The trend in computing toward increasingly large and embedded systems also naturally poses foundational questions of ethics and safety, in particular surrounding the collection and use of data.

**Imperatives for ethical data use:**
This includes enforcing people’s rights over their own information, distributing the value which is created from data, and using data to maximize social welfare.
Some of the existing work includes the development of frameworks for standardizing privacy preservation in federated learning applications, to facilitate systematic adoption in practice.

**Autonomous systems:**
The discussion of autonomous systems considered the importance of balancing the trustworthiness of a system and the criticality of its task, a calculation which can determine the degree of autonomy the system should be granted.

**Safety in healthcare applications:**
We mean potentially multiple things by AI in healthcare: transparently automating doctors’ thought process; reproducing doctors’ analyses, but possibly with unknown, black-box logic; or finding novel relations in data to develop new treatments.
AI in healthcare affords a natural “Turing test”: for a given task, does the system perform indistinguishably from how a doctor performs, with equal accuracy or quality?
However, this test may not be satisfactory in the black-box case when a model lacks the explanatory power of a doctor, and AI-powered design of new treatments is considered of the same risk level as drug development.

**Takeaways for AI in healthcare**

Many learning problems are not totally unstructured and mysterious; this is particularly true in imaging and medical applications and we can use it to our advantage.
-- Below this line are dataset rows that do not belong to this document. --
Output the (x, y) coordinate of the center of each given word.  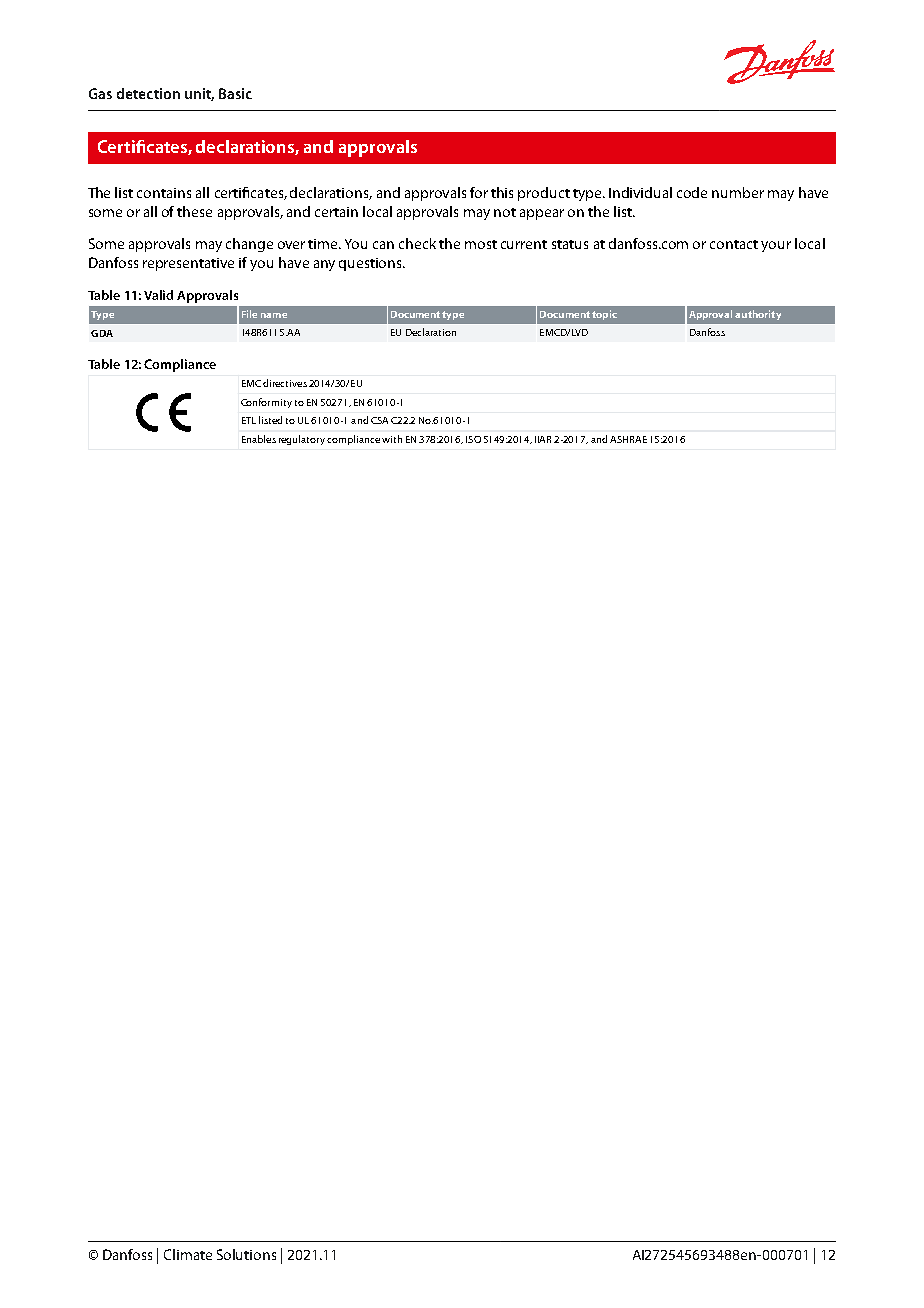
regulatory (302, 440)
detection (148, 93)
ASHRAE (628, 439)
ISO (473, 439)
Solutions (246, 1254)
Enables (259, 439)
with (392, 439)
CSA (379, 420)
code (692, 192)
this (502, 192)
Considering the additional importance in healthcare of interpretable models and decision-making, it is also of interest to develop models where the “black-box” components are restricted to points where they are essential in providing a performance advantage. The use of a model-based learning approach is promising in its potential to deliver models with both high performance and improved explainability.

Distributed computing is heavily implicated in healthcare data; health data in particular tends to be distributed in many small, heterogeneous sets, making the aggregation of data from multiple sources particularly appealing. It is also an area where the use of edge devices for patient monitoring and treatment could have a great impact. At the same time, healthcare is an area where it is essential to weigh the trustworthiness of a system with the criticality of the task it fulfills, and to contemplate the ethics of AI, which takes on a heightened importance when the data in question pertains to people’s health. The development of reliable, privacy-preserving models is critical, and as new frameworks and standards are built, health applications must be at the lead in adoption.